Skye finished up doing his laundry in the tiny sink in his cell and hung it up to dry. The Polunsky Unit was so hot that the laundry would be dry in about fifteen minutes.
Geri was coming today. Without their kids, though. But that was because this was a special day. The day she would tell him what their secret lawyer said. The kids would have fun at their friend’s house while Skye and Geri talked about the case.
The main thing in the case here was that Skye was innocent.
And this wasn’t a law-of-parties thing. Skye agreed that if you didn’t stop your friend from pulling the trigger, you as good as pulled the trigger yourself. But he had been the only one involved in this, besides the victim and his real killer… the guy that had knocked him out and run off, leaving the other guy dead and Skye unconscious next to him. The attacker had confessed to just wanting revenge from the other guy and not wanting revenge on Skye and just knocking Skye out so that he could get away. But since the guy, Bruce, was “mentally challenged” and Skye had been his friend, nobody believed him. Bruce, they reasoned, could never have killed anyone, and was just there in court protecting his friend because he was “so stupid he thought his friend was still his friend”.

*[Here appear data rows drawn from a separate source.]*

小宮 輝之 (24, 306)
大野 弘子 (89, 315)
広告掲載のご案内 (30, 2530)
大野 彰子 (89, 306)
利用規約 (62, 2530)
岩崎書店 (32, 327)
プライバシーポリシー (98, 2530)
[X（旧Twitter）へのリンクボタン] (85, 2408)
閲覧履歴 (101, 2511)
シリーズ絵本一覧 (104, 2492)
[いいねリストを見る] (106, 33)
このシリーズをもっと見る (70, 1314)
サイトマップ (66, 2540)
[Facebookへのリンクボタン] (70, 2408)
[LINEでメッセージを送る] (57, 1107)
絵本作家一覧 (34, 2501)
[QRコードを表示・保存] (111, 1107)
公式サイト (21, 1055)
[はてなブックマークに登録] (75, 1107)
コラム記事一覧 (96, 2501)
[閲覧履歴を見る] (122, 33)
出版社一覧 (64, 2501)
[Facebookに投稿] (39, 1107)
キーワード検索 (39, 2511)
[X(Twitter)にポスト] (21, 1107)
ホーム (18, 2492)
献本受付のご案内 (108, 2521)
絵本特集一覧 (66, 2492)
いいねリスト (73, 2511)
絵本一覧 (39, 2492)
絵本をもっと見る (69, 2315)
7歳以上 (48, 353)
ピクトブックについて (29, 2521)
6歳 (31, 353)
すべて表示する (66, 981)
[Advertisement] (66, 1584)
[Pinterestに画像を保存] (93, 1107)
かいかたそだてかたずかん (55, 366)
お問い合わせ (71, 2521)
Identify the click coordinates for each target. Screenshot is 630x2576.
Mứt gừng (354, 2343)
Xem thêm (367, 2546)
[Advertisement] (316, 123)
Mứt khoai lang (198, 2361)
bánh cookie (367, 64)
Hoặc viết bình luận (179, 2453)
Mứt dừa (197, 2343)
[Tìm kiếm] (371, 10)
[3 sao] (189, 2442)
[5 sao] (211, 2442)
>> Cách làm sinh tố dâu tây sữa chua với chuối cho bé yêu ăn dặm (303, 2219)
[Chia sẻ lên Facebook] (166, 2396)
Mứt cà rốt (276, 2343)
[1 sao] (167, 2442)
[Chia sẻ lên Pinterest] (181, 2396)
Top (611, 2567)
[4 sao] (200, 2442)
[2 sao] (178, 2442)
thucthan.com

Skye did not want Bruce on death row. But Skye had three children. He would fight to get Bruce off death row. But Bruce came second to Skye. Skye came first.
Until the International Incident Instigation Initiative showed up.
Their lawyer-- the Initiators’ lawyer-- his lawyer now-- had gotten his sentence commuted to life.
Now it was time to save Bruce. But did he have it in him to risk getting sent back to death row for starting trouble?
“You don’t have to do anything but walk out the door once you’re freed,” the lawyer told him, as though reading his mind.
“You think they’ll let me outa here?” Skye exclaimed.
“If we do our job right, they will.”
“Who ARE you people? And what’s your job?”
“We’re everywhere. We’re in politics and in education, in medicine and in law. We’re the mentally ill. We’re me and we’re you. And we’ve got to stick together.”
“I’m not mentally ill,” Skye said.
“Then why did the prison psychiatrist prescribe you antidepressants?”
“To help me cope with being in a cage 23/7 and waiting for my death!”
“Exactly. Being in a cage and waiting for your death would make anyone mentally ill.”
“But I have a REASON for my depression, so I’m not mentally ill.”
“Everyone has reason. Everyone has trauma. Do not dehumanize the mentally ill, Skye. Do not deny our potential and our humanity. Mental illness is a person doing the best with what they’ve been given when what they’re given isn’t good. We are perfectly capable beings, and we will get you out of here.”
“This is fucking creepy,” Skye muttered. “What do I have to do for you once I’m out; kill people? Rob people? Rape people? Scare people?”
“None of that. We will have what we need. We just need a success story, and we’ll have that.”